▸ Data for review:
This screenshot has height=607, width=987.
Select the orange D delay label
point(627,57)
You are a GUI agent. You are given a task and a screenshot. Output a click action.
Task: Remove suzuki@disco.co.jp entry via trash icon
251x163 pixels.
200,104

▸ Task instructions:
In the material above, each line with the word "screenshot" should be copied.

▸ Response to this task:
This screenshot has height=607, width=987.
You are a GUI agent. You are given a task and a screenshot. Output a click action.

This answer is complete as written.